** Directive **
Retype the passage from the joke comparing Microsoft and GM word for word, starting at "9. The airbag" up to and including "cent or more.".

** Document excerpt **
===

MICROSOFT SHOULD MAKE CARS, GM SHOULD MAKE SOFTWARE.
At a recent computer expo, Bill Gates reportedly compared
the computer industry with the auto industry and stated:

"If GM had kept up with technology like the computer industry
has, we would all be driving twenty-five dollar cars that got
1000 miles to the gallon."

In response to Bill's comments/General Motors issued a press
release stating the following: "If GM had developed technology
like Microsoft, we would be driving cars with the following
characteristics:

1. For no reason whatsoever, your car would crash twice a
day.

2. Every time they repainted the lines on the road, you would
have to buy a new car.

3. Occasionally, your car would die on the freeway for no
reason, and you would accept this, restart, and drive on.

4. Occasionally, executing a maneuver such as a left turn
would cause your car to shut down and refuse to restart;
in which case you would have to reinstall the engine.

5. Only one person at a time could use the car, unless you
bought 'Car95' or 'CarNT.' Then you would have to buy
more seats.

6. Macintosh would make a car that was powered by the sun,
was more reliable, five times as fast, and twice as easy
to drive, but would only run on five percent of the roads.

7. The oil, water, temperature and alternator warning lights
would be replaced by a single 'general car fault' warning
light.

8. New seats would force everyone to have the same butt
size.

9. The airbag system would say 'Are you sure?' before going
off.

10. Occasionally, for no reason whatsoever, your car would
lock you out and refuse to let you in until you
simultaneously lifted the door handle, turned the key and
grabbed hold of the radio antenna.

11. GM would require all car buyers to also purchase a
deluxe set of Rand McNally road maps (now a GM subsidiary),
even though they neither need them nor want them. Attempting
to delete this option would immediately cause the car's
performance to diminish by 50 per cent or more.

12. Every time GM introduced a new model, car buyers would
have to learn how to drive all over again because none of
the controls would operate in the same manner as the old
car.

13. You'd press the 'Start' button to shut off the engine.



I just thought this was funny and I should share it. Its sort of hardware related and I don't think any of the people from other parts of the forum would appreciate it like you guys.

3rd gen noob
01-03-2004, 04:20 PM
:lol:

Mad Cat
01-03-2004, 04:33 PM
Wow, has this forum died or something?

===

** Entries shown **
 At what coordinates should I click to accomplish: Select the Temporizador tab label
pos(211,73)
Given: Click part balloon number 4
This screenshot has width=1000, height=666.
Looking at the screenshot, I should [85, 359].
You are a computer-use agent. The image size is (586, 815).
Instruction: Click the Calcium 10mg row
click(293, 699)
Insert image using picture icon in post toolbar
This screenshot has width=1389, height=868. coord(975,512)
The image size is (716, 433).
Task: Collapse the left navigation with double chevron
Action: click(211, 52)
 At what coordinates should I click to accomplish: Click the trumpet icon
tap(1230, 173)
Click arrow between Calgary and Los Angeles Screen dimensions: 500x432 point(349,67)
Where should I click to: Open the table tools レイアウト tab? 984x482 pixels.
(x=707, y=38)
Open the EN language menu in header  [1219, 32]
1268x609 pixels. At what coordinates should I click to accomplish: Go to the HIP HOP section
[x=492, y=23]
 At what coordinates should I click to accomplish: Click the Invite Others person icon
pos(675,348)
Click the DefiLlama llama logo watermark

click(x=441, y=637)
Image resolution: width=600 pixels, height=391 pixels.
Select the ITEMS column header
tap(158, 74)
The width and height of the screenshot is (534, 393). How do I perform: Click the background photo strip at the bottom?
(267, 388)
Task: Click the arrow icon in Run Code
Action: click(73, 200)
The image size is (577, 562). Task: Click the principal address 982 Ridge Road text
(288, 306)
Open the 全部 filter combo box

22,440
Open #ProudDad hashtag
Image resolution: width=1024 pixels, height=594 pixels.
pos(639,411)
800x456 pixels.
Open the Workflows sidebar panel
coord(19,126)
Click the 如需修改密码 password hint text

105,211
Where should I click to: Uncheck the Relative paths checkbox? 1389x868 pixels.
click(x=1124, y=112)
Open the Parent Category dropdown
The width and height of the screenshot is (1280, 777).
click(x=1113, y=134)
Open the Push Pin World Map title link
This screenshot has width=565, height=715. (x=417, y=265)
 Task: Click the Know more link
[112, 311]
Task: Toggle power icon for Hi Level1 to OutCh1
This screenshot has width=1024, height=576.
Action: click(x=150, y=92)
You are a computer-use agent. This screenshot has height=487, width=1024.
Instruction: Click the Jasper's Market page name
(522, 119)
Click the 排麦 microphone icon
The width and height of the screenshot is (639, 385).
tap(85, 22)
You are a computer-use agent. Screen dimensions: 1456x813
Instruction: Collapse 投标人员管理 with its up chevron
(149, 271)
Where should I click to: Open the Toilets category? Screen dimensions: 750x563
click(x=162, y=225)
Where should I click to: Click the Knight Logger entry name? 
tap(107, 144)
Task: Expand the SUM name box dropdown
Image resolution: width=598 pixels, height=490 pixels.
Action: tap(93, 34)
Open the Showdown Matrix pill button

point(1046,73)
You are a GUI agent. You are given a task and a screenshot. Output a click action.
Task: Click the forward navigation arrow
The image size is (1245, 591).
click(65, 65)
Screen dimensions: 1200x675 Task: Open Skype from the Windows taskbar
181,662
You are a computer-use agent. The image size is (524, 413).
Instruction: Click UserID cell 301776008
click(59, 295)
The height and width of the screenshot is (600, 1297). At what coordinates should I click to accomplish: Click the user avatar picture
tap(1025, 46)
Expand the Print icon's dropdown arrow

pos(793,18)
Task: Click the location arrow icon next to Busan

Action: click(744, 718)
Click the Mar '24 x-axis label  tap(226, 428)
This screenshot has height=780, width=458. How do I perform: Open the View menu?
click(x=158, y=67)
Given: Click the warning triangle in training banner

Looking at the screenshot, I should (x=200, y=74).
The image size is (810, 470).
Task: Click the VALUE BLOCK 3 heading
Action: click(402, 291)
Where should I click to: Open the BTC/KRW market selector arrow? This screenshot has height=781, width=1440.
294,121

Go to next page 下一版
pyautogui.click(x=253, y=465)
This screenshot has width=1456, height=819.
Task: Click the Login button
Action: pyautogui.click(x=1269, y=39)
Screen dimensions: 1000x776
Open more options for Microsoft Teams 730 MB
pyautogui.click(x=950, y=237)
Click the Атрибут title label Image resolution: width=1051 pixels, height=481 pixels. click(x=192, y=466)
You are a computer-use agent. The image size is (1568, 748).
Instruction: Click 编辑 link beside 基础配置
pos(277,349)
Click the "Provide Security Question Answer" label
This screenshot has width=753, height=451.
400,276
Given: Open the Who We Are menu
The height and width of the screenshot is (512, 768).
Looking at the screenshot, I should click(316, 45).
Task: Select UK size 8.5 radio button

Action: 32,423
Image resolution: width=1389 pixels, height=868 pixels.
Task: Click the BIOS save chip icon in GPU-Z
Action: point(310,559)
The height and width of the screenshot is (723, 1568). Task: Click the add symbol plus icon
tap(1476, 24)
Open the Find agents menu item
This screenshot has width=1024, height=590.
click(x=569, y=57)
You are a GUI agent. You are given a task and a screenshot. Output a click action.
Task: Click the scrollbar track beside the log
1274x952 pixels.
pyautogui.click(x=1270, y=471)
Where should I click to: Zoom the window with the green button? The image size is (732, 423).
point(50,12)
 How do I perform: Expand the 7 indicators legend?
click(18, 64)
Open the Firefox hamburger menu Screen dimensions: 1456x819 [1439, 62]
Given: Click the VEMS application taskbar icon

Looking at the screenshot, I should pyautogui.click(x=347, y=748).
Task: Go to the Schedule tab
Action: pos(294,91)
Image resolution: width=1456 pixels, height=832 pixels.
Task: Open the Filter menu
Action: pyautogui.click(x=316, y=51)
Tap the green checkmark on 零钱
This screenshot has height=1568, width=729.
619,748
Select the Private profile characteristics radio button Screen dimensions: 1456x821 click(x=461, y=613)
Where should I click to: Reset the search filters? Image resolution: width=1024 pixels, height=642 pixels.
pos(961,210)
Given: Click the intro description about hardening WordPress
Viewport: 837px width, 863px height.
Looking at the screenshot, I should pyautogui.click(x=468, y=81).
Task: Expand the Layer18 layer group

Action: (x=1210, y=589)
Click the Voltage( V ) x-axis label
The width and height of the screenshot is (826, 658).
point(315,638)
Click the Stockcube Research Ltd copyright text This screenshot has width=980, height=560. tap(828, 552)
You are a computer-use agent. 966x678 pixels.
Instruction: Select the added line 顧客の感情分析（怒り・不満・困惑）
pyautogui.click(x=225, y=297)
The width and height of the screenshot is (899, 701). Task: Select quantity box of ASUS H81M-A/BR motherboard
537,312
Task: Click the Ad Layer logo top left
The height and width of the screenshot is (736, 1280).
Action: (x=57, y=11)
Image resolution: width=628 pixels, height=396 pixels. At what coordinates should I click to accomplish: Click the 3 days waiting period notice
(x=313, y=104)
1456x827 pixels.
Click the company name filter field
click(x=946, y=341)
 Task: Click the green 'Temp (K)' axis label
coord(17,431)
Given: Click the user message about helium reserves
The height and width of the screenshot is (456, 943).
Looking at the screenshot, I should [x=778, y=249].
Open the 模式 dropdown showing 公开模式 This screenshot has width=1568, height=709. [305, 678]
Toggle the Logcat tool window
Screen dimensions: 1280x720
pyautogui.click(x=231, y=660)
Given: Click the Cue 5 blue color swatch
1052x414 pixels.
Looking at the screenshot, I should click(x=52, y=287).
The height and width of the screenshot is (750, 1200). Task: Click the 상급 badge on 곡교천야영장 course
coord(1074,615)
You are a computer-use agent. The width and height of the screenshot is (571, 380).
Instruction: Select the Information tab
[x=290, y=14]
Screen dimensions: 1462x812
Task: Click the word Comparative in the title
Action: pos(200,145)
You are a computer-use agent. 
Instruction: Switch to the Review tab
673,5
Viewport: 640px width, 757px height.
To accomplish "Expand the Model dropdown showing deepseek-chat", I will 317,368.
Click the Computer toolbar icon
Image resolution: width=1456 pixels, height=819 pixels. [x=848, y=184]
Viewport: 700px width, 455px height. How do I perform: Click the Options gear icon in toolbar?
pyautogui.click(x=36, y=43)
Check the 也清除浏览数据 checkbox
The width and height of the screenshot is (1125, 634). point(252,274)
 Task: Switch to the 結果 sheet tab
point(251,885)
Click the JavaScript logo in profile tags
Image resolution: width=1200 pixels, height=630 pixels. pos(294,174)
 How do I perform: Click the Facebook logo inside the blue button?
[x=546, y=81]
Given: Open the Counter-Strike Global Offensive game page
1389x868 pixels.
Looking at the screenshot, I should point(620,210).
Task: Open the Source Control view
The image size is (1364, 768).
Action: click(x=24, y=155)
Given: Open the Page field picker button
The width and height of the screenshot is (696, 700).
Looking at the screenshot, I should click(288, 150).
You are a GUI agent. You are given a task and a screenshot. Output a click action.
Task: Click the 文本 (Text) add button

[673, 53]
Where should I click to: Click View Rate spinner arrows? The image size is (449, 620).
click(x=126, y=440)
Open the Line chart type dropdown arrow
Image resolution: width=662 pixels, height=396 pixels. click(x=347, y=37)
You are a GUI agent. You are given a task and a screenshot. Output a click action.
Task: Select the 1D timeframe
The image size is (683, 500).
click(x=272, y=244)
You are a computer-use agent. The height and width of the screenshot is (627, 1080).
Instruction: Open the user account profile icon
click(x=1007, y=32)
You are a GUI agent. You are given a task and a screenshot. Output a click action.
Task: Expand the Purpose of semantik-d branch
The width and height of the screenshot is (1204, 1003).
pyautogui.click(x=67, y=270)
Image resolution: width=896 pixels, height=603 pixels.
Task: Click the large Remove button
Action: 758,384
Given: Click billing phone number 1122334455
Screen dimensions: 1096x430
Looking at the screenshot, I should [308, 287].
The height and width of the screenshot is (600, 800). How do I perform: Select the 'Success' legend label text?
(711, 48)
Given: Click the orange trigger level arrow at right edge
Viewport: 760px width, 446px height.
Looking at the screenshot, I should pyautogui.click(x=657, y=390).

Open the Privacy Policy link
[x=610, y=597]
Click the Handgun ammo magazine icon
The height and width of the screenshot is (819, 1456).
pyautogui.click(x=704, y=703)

===

** Completed task **
9. The airbag system would say 'Are you sure?' before going
off.

10. Occasionally, for no reason whatsoever, your car would
lock you out and refuse to let you in until you
simultaneously lifted the door handle, turned the key and
grabbed hold of the radio antenna.

11. GM would require all car buyers to also purchase a
deluxe set of Rand McNally road maps (now a GM subsidiary),
even though they neither need them nor want them. Attempting
to delete this option would immediately cause the car's
performance to diminish by 50 per cent or more.